The loss of support, through 15 years of working with some of the shittiest therapists, the loss of support when I left everyone I knew behind so I could escape the hell that was my (former) home, the loss of support I feel when my therapist wants to send me away to the hospital, because even she can’t seem to help me.

I carry these losses in my heart every day. Now I have stones to carry with me, too. Because as much as I would like to throw the stones away, it’s not that easy.

I wish people could see these losses inside of me, and not just on these stones I carry.

10 thoughts on “The Stones of What I’ve Lost

  1. It’s as if I am reading my story from your story, strange coincidence. Do physical activity like walking, running, it will focus your mind, and ease the pain.

    Liked by 2 people

    1. I know, right? It tells me that my story, though its my own, isn’t the only story like this. There are others who understand. There are others who are asked to pay a huge debt for a crime they didn’t commit. And even after we’ve left we have to rebuild a place we didn’t tear down, and walk on legs they did their best to break.
      Living is hard when you raise yourself next to a sociopath.

      This blog I read because I can relate. Sometimes you say things in a way I haven’t put them or bring up a topic I think I might want to toss around a bit. Your blog is helpful. I believe it should first and foremost be helpful to you but I am happy to glean what I can.

      Faith

      Liked by 3 people

      1. I used to think (before this blog) that I was alone. It’s oddly relieving to find others who have experienced such similar things. On the other hand, it makes me sad that others have experienced the pain.

        Liked by 2 people

  2. I’m going to do these stones, too. This is a wonderful idea. With the grief issues I’ve got going on right now I think this might be a good idea.

    Family – I’m 45 this month. I told my therapist today that I have no ties to anyone, no bloodline connection, no one with whom I share a genetic link. It is the loneliest feeling, it’s like being an orphan, it’s like being the only person in the world with no one to call family. Everyone else seems related to someone, has someone, a sister, cousin, brother, someone, that’s what it feels like. I know that’s not true but it feels that way doesn’t it? When I was younger it didn’t hurt as much as it does now. I didn’t feel the need for family connection the way I do now but that is long lost, long, long, lost. …. and it’s not fair.

    My heart goes out to you,
    Faith

    Liked by 2 people

  3. I clicked quite a few “likes” on this page – because it was the only way available to express my support and admiration.
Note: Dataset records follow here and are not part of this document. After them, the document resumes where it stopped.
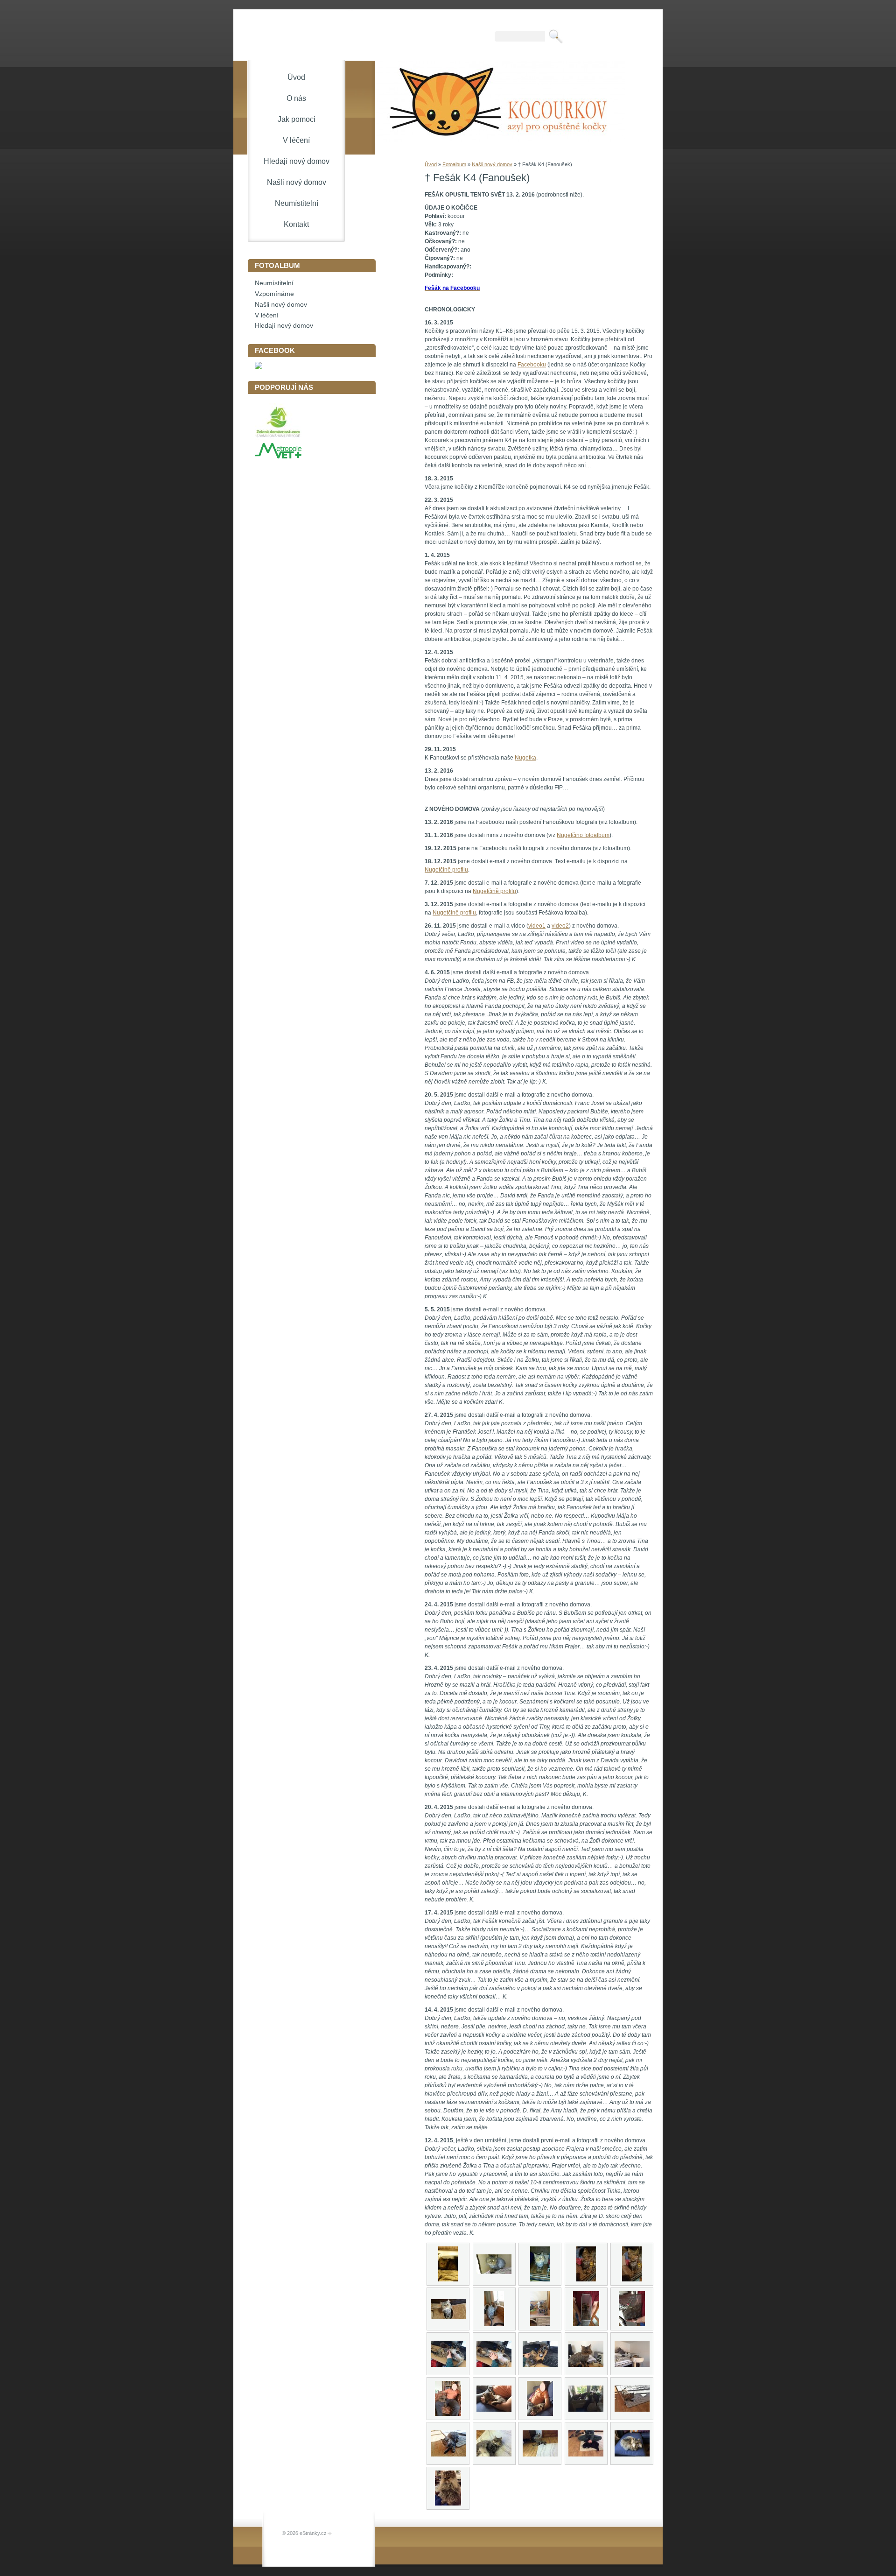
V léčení (296, 140)
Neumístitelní (296, 203)
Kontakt (296, 224)
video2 (560, 925)
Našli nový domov (492, 164)
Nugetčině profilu (446, 869)
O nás (296, 98)
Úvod (431, 164)
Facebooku (532, 364)
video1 (537, 925)
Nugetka (525, 757)
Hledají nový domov (296, 161)
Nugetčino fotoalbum (583, 835)
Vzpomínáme (274, 293)
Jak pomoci (296, 119)
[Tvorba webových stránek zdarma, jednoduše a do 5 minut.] (330, 2534)
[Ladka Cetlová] (258, 367)
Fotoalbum (454, 164)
I was conflicted, even as I did so, because there is really nothing to “like” about the emotional welts left by pain.

    I wish you all the peace of healing, with a combination of anger and sorrow when I read about therapists who don’t seem to know how to do the jobs they are supposedly qualified to do, intensifying the pain you came to them to work through and heal. I know from my own experience that they exist.

    There are so many horrors in this world of ours. My response is gratitude that I did not experience them all personally – or even the worst of them – and gratitude for every positive experience or comment that brought out the good in me today. Some of the posts on this blog and others have let me know that many who are struggling have had to overcome essentially alone and without a great deal of positive support of any kind.

    You are brave to stand for who you are, and you are kind to offer support and understanding to others – and you deserved SO much better than the treatment you received at the hands of people you were supposed to be able to trust. I salute you. ALL.
    xx,
    mgh
    (Madelyn Griffith-Haynie – ADDandSoMuchMore dot com)
    – ADD Coach Training Field founder; ADD Coaching co-founder –
    “It takes a village to transform a world!”